> **ACTIVITY**:
Return the data that follows exactly, with each line intact.

> **INPUT DATA**:
:::::

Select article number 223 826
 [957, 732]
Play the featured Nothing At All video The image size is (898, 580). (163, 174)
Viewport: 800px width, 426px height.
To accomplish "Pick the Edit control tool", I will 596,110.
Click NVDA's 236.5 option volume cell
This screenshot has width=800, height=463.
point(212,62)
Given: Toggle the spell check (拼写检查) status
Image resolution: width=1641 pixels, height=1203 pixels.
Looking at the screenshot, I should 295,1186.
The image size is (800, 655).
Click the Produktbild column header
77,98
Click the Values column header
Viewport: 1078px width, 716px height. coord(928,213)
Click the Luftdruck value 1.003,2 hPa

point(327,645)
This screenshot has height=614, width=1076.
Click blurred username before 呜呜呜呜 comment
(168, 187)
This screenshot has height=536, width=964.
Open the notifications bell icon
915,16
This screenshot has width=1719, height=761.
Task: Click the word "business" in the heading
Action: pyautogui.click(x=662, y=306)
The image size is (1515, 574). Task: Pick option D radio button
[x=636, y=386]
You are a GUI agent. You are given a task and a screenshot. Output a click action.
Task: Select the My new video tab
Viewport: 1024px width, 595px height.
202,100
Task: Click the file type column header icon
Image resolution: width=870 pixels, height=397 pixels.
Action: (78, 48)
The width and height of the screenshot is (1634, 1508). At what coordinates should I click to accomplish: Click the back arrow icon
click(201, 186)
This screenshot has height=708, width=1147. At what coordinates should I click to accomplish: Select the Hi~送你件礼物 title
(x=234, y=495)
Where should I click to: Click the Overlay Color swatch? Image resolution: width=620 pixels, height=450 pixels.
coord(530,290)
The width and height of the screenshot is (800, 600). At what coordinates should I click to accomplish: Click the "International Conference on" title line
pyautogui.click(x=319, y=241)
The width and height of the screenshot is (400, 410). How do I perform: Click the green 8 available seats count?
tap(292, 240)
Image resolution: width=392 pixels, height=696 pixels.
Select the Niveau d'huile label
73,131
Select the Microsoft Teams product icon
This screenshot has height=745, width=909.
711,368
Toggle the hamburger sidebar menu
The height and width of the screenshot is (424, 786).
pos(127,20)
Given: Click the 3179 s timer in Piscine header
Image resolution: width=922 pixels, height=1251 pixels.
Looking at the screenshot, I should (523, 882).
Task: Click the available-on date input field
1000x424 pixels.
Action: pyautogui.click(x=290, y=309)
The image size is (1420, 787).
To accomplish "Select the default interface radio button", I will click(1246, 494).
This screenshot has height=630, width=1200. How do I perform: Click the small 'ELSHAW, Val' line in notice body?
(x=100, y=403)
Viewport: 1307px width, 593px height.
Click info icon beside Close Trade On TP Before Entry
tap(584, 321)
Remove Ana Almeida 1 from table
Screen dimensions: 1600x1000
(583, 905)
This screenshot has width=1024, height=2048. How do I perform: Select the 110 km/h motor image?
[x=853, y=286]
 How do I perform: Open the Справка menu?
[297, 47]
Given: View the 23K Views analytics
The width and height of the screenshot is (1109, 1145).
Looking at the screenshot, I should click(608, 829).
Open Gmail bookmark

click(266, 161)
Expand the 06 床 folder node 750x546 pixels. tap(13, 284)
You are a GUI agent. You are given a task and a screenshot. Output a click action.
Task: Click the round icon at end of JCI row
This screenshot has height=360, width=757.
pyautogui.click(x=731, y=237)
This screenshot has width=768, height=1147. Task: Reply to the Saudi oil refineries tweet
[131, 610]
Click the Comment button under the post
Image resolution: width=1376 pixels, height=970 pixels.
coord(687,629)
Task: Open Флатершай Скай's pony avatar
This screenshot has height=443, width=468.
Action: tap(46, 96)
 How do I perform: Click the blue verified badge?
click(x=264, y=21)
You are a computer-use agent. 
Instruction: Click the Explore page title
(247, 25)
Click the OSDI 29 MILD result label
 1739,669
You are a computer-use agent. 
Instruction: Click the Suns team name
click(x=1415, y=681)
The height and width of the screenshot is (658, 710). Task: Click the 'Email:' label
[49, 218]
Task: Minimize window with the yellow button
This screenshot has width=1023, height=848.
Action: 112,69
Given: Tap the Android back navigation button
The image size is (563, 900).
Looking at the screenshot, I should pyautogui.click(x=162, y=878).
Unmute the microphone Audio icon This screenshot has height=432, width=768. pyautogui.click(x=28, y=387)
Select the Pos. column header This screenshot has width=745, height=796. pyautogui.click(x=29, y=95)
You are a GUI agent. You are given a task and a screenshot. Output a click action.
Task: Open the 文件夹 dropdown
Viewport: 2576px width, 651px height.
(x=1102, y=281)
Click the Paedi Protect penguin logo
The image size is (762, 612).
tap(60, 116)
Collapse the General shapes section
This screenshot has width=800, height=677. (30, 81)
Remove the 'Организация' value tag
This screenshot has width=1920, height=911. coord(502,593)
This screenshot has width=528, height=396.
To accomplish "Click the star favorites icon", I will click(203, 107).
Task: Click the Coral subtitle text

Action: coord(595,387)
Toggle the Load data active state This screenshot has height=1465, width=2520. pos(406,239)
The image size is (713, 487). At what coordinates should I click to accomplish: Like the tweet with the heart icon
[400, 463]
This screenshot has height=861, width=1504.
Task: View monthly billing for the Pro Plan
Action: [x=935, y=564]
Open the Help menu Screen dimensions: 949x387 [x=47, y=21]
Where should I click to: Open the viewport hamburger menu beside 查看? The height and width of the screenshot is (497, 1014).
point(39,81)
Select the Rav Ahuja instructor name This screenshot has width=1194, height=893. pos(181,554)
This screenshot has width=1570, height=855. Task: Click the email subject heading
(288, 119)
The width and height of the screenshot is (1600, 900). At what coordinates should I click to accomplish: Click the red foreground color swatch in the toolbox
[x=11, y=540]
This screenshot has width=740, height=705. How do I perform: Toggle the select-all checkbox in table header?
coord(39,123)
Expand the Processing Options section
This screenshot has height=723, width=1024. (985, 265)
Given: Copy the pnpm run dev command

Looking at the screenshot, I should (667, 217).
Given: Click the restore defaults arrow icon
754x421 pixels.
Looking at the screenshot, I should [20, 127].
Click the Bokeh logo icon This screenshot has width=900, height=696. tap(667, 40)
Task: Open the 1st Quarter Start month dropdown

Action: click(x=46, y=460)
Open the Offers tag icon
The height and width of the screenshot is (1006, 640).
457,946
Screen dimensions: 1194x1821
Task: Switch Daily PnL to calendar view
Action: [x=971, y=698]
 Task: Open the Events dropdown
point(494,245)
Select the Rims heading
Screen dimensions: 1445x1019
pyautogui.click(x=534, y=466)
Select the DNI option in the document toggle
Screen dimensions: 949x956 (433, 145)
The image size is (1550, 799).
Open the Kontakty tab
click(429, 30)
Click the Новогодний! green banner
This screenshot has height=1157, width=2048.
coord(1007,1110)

:::::

> **RESULT OF THE TASK**:
Select article number 223 826
 [957, 732]
Play the featured Nothing At All video The image size is (898, 580). (163, 174)
Viewport: 800px width, 426px height.
To accomplish "Pick the Edit control tool", I will 596,110.
Click NVDA's 236.5 option volume cell
This screenshot has width=800, height=463.
point(212,62)
Given: Toggle the spell check (拼写检查) status
Image resolution: width=1641 pixels, height=1203 pixels.
Looking at the screenshot, I should 295,1186.
The image size is (800, 655).
Click the Produktbild column header
77,98
Click the Values column header
Viewport: 1078px width, 716px height. coord(928,213)
Click the Luftdruck value 1.003,2 hPa

point(327,645)
This screenshot has height=614, width=1076.
Click blurred username before 呜呜呜呜 comment
(168, 187)
This screenshot has height=536, width=964.
Open the notifications bell icon
915,16
This screenshot has width=1719, height=761.
Task: Click the word "business" in the heading
Action: pyautogui.click(x=662, y=306)
The image size is (1515, 574). Task: Pick option D radio button
[x=636, y=386]
You are a GUI agent. You are given a task and a screenshot. Output a click action.
Task: Select the My new video tab
Viewport: 1024px width, 595px height.
202,100
Task: Click the file type column header icon
Image resolution: width=870 pixels, height=397 pixels.
Action: (78, 48)
The width and height of the screenshot is (1634, 1508). At what coordinates should I click to accomplish: Click the back arrow icon
click(201, 186)
This screenshot has height=708, width=1147. At what coordinates should I click to accomplish: Select the Hi~送你件礼物 title
(x=234, y=495)
Where should I click to: Click the Overlay Color swatch? Image resolution: width=620 pixels, height=450 pixels.
coord(530,290)
The width and height of the screenshot is (800, 600). At what coordinates should I click to accomplish: Click the "International Conference on" title line
pyautogui.click(x=319, y=241)
The width and height of the screenshot is (400, 410). How do I perform: Click the green 8 available seats count?
tap(292, 240)
Image resolution: width=392 pixels, height=696 pixels.
Select the Niveau d'huile label
73,131
Select the Microsoft Teams product icon
This screenshot has height=745, width=909.
711,368
Toggle the hamburger sidebar menu
The height and width of the screenshot is (424, 786).
pos(127,20)
Given: Click the 3179 s timer in Piscine header
Image resolution: width=922 pixels, height=1251 pixels.
Looking at the screenshot, I should (523, 882).
Task: Click the available-on date input field
1000x424 pixels.
Action: pyautogui.click(x=290, y=309)
The image size is (1420, 787).
To accomplish "Select the default interface radio button", I will click(1246, 494).
This screenshot has height=630, width=1200. How do I perform: Click the small 'ELSHAW, Val' line in notice body?
(x=100, y=403)
Viewport: 1307px width, 593px height.
Click info icon beside Close Trade On TP Before Entry
tap(584, 321)
Remove Ana Almeida 1 from table
Screen dimensions: 1600x1000
(583, 905)
This screenshot has width=1024, height=2048. How do I perform: Select the 110 km/h motor image?
[x=853, y=286]
 How do I perform: Open the Справка menu?
[297, 47]
Given: View the 23K Views analytics
The width and height of the screenshot is (1109, 1145).
Looking at the screenshot, I should click(608, 829).
Open Gmail bookmark

click(266, 161)
Expand the 06 床 folder node 750x546 pixels. tap(13, 284)
You are a GUI agent. You are given a task and a screenshot. Output a click action.
Task: Click the round icon at end of JCI row
This screenshot has height=360, width=757.
pyautogui.click(x=731, y=237)
This screenshot has width=768, height=1147. Task: Reply to the Saudi oil refineries tweet
[131, 610]
Click the Comment button under the post
Image resolution: width=1376 pixels, height=970 pixels.
coord(687,629)
Task: Open Флатершай Скай's pony avatar
This screenshot has height=443, width=468.
Action: tap(46, 96)
 How do I perform: Click the blue verified badge?
click(x=264, y=21)
You are a computer-use agent. 
Instruction: Click the Explore page title
(247, 25)
Click the OSDI 29 MILD result label
 1739,669
You are a computer-use agent. 
Instruction: Click the Suns team name
click(x=1415, y=681)
The height and width of the screenshot is (658, 710). Task: Click the 'Email:' label
[49, 218]
Task: Minimize window with the yellow button
This screenshot has width=1023, height=848.
Action: 112,69
Given: Tap the Android back navigation button
The image size is (563, 900).
Looking at the screenshot, I should pyautogui.click(x=162, y=878).
Unmute the microphone Audio icon This screenshot has height=432, width=768. pyautogui.click(x=28, y=387)
Select the Pos. column header This screenshot has width=745, height=796. pyautogui.click(x=29, y=95)
You are a GUI agent. You are given a task and a screenshot. Output a click action.
Task: Open the 文件夹 dropdown
Viewport: 2576px width, 651px height.
(x=1102, y=281)
Click the Paedi Protect penguin logo
The image size is (762, 612).
tap(60, 116)
Collapse the General shapes section
This screenshot has width=800, height=677. (30, 81)
Remove the 'Организация' value tag
This screenshot has width=1920, height=911. coord(502,593)
This screenshot has width=528, height=396.
To accomplish "Click the star favorites icon", I will click(203, 107).
Task: Click the Coral subtitle text

Action: coord(595,387)
Toggle the Load data active state This screenshot has height=1465, width=2520. pos(406,239)
The image size is (713, 487). At what coordinates should I click to accomplish: Like the tweet with the heart icon
[400, 463]
This screenshot has height=861, width=1504.
Task: View monthly billing for the Pro Plan
Action: [x=935, y=564]
Open the Help menu Screen dimensions: 949x387 [x=47, y=21]
Where should I click to: Open the viewport hamburger menu beside 查看? The height and width of the screenshot is (497, 1014).
point(39,81)
Select the Rav Ahuja instructor name This screenshot has width=1194, height=893. pos(181,554)
This screenshot has width=1570, height=855. Task: Click the email subject heading
(288, 119)
The width and height of the screenshot is (1600, 900). At what coordinates should I click to accomplish: Click the red foreground color swatch in the toolbox
[x=11, y=540]
This screenshot has width=740, height=705. How do I perform: Toggle the select-all checkbox in table header?
coord(39,123)
Expand the Processing Options section
This screenshot has height=723, width=1024. (985, 265)
Given: Copy the pnpm run dev command

Looking at the screenshot, I should (667, 217).
Given: Click the restore defaults arrow icon
754x421 pixels.
Looking at the screenshot, I should [20, 127].
Click the Bokeh logo icon This screenshot has width=900, height=696. tap(667, 40)
Task: Open the 1st Quarter Start month dropdown

Action: click(x=46, y=460)
Open the Offers tag icon
The height and width of the screenshot is (1006, 640).
457,946
Screen dimensions: 1194x1821
Task: Switch Daily PnL to calendar view
Action: [x=971, y=698]
 Task: Open the Events dropdown
point(494,245)
Select the Rims heading
Screen dimensions: 1445x1019
pyautogui.click(x=534, y=466)
Select the DNI option in the document toggle
Screen dimensions: 949x956 (433, 145)
The image size is (1550, 799).
Open the Kontakty tab
click(429, 30)
Click the Новогодний! green banner
This screenshot has height=1157, width=2048.
coord(1007,1110)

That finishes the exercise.